Im gesamten Bereich zwischen Washington-Platz am Hauptbahnhof und Brandenburger Tor sind deswegen Polizeikräfte im Einsatz, sagt Polizeisprecher Thomas Neuendorf t-online.de. Auch sonst will die Polizei rigider durchgreifen als in den letzten Tagen.
Polizei dokumentiert arabische Sprechchöre
"Wir haben per Auflage untersagt, Gegenstände zu verbrennen", sagt Neuendorf weiter. Das sei notwendig, da dass Verbrennen einer Fahne nicht zwangsläufig eine Straftat darstelle – das sei nur der Fall, handele es sich tatsächlich um eine Flagge, die zuvor an einer offiziellen Landesvertretung gehangen habe, demnach also ein Hoheitssymbol darstelle. Ein Tischtuch bemalen und verbrennen – ohne polizeiliche Auflage ist das offenbar legal.
"Es sind außerdem sprachkundige Beamte im Einsatz", sagt Neuendorf. Die Dolmetscher sollen feststellen, ob die arabischen Sprechchöre möglicherweise gegen Auflagen oder sogar Gesetze verstoßen. Nach einer halben Stunde beginnen Beamte die Parolen mit Video-Aufnahmen zu dokumentieren. "Dazu haben wir Anlass gesehen. Wir müssen das aber noch abschließend strafrechtlich bewerten."
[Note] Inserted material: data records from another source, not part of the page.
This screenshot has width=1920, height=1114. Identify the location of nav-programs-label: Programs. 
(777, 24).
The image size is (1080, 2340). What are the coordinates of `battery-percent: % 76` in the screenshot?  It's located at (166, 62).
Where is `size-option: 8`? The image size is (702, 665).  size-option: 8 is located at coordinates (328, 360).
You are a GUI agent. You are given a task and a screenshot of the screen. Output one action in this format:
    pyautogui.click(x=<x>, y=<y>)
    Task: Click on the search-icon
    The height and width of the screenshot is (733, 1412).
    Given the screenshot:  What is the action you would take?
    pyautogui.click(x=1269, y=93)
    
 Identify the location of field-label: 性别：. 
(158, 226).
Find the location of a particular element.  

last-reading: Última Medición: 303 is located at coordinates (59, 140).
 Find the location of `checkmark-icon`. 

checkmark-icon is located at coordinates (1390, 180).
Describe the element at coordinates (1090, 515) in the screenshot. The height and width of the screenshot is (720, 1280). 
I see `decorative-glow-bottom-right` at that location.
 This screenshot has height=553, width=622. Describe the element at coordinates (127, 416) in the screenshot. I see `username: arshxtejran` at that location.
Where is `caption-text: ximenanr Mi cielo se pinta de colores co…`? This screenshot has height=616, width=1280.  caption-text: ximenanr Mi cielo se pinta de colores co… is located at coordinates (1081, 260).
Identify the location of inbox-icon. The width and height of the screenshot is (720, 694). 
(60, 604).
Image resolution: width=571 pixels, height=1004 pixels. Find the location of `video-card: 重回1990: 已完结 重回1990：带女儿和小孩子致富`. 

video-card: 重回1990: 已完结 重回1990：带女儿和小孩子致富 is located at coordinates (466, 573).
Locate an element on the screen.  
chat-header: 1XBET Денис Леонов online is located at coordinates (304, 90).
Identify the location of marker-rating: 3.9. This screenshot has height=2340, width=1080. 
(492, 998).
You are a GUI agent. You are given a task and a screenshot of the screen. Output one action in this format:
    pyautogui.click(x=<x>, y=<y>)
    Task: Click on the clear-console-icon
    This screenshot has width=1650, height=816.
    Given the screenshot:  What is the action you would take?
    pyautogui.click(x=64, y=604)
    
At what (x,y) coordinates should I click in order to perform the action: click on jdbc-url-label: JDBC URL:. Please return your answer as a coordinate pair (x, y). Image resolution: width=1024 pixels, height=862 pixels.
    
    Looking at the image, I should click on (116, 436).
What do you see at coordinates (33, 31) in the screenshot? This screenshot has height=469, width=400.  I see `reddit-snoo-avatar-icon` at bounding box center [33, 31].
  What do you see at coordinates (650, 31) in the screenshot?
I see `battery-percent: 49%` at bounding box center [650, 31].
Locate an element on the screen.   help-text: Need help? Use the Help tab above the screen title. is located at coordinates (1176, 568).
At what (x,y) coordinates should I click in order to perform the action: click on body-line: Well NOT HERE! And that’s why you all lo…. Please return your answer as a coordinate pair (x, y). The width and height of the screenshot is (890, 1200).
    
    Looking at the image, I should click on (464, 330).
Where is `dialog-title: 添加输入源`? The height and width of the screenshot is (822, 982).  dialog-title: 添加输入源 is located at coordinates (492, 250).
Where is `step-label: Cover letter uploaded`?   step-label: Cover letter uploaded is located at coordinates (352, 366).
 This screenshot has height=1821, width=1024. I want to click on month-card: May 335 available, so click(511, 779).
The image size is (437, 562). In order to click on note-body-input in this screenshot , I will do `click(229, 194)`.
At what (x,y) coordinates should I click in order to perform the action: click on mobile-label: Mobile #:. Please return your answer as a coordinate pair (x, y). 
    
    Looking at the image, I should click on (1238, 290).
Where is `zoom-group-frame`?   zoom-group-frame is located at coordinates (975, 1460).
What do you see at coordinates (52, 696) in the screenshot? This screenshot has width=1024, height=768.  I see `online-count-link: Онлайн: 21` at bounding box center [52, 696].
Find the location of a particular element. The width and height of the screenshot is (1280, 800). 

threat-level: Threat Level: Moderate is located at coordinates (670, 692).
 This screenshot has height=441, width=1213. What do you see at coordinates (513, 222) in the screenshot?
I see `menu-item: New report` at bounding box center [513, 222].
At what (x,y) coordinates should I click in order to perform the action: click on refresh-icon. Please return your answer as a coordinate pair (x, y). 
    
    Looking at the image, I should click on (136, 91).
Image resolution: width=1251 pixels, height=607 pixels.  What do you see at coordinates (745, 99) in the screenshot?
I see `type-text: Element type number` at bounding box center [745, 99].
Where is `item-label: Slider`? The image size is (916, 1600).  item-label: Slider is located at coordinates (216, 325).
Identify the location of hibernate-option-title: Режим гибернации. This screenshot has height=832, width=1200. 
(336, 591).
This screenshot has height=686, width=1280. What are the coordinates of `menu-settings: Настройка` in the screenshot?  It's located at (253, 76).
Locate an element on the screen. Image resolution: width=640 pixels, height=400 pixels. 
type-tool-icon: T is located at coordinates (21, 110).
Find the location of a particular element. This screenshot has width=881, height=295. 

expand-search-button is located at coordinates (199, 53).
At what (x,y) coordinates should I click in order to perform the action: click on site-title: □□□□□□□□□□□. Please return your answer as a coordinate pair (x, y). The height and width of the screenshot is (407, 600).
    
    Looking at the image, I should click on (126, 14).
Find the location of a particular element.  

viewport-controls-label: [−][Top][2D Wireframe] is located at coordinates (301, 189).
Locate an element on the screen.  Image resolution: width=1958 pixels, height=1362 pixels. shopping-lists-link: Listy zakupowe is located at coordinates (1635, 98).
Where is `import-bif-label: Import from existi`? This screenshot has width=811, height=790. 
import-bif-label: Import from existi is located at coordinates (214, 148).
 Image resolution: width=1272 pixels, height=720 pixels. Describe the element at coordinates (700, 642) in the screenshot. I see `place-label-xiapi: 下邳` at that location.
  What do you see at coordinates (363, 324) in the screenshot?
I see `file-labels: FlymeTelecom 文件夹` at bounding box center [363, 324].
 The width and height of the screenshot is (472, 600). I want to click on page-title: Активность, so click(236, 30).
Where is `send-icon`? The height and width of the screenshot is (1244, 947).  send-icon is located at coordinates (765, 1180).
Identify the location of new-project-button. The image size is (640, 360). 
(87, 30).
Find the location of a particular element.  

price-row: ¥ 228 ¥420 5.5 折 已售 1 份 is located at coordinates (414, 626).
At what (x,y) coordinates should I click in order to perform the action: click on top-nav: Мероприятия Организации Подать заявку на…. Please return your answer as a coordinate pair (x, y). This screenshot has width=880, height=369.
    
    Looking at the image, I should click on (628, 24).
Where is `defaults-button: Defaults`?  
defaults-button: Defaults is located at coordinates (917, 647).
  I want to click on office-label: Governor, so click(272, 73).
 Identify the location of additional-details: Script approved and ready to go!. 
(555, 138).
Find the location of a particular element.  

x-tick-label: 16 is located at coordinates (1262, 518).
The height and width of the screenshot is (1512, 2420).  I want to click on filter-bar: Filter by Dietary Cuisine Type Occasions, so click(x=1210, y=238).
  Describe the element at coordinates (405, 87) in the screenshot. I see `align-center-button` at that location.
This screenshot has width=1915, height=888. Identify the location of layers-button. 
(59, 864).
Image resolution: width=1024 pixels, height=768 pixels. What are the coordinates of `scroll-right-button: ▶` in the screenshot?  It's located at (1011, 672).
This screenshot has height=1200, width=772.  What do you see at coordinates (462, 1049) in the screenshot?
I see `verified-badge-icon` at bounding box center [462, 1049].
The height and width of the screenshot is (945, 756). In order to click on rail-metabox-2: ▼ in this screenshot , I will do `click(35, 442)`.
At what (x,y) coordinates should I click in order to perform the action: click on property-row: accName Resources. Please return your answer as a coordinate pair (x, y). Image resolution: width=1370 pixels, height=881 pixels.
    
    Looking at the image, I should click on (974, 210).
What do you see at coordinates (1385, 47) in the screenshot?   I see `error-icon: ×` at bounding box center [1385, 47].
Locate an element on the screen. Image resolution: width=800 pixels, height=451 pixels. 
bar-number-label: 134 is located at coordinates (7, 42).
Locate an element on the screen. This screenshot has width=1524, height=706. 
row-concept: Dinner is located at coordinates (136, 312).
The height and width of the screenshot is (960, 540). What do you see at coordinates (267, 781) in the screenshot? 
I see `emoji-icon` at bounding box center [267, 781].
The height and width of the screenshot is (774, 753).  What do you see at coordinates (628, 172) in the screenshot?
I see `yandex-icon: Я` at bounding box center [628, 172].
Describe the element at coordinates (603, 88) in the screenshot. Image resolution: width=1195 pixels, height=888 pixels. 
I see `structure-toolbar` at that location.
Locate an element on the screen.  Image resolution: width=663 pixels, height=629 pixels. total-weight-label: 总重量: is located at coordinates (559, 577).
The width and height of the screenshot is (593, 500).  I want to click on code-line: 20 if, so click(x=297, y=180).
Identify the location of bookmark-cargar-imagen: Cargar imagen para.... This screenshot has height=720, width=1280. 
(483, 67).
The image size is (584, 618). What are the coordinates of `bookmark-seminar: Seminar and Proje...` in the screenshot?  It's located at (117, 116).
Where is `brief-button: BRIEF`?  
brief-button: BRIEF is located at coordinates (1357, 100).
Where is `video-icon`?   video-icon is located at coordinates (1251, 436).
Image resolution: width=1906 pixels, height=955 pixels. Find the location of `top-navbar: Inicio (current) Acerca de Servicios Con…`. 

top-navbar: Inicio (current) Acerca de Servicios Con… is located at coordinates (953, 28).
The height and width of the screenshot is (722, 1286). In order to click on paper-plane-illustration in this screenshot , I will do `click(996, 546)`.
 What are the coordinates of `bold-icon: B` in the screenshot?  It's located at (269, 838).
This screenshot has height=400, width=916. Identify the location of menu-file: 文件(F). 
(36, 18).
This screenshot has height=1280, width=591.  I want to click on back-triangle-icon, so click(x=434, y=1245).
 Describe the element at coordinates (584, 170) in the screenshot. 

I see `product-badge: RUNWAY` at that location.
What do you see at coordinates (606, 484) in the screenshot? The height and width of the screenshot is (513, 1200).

"Wir erkennen Israel nicht an"
Auch wenn die Anerkennung Jerusalems als Hauptstadt Israels durch die USA den Anlass der Demonstration bilden soll – für viele ist Ost-Jerusalem nicht der eigentliche Grund zu demonstrieren. Es geht nicht allein um den Status Jerusalems, das Israel seit 1980 offiziell als seine unteilbare Hauptstadt betrachtet und deren östlichen Teil offiziell palästinensische Vertreter als Hauptstadt eines möglichen zukünftigen Staats beanspruchen. Viele der Kundgebungsteilnehmer lehnen Israel und damit eine Zwei-Staaten-Lösung vehement ab.
"Wir erkennen Israel nicht an", sagt ein stämmiger freundlicher Mann mittleren Alters. "Tür an Tür" wolle man mit Juden und Christen "wie eine Familie" leben. Doch radikale Juden würden das verhindern. "Sie wollen keinen Frieden und deswegen wird es auch keine friedliche Lösung geben." Jüngere Kundgebungsteilnehmer werden noch deutlicher und formulieren nicht ganz so diplomatisch. Niemand möchte aber seinen Namen nennen.
"Juden sind ein von Gott verfluchtes Volk"
"Wir werden unser Land zurückbekommen – so steht es im Koran. Ohne Juden, ohne Christen, unser Land. Sie haben die Politik, wir haben Allah. Dann wird die Sonne im Westen aufgehen und dann wird die Welt untergehen", beschreibt er den Tag des Gerichts nach islamischer Prophezeiung, die den Endzeit-Beschreibungen des Alten Testaments ähnelt. "Ich habe nichts gegen Juden, aber sie sind ein von Gott verfluchtes Volk", sagt der junge Mann. "Sie werden keinen Staat haben." Die Terrororganisation Hamas sei nur so etwas wie die Bundeswehr für Palästina, ergänzt ein etwa gleichaltriger Mitdemonstrant.
Am Ende wird die Polizei bei der Kundgebung zwei Männer festnehmen. Unter "Unmutsbekundungen" der übrigen Demonstranten, sagt Polizeisprecher Neuendorf. Es gibt Gerangel. Die Festgenommenen haben den verbotenen Gruß des sogenannten "Islamischen Staats" gezeigt.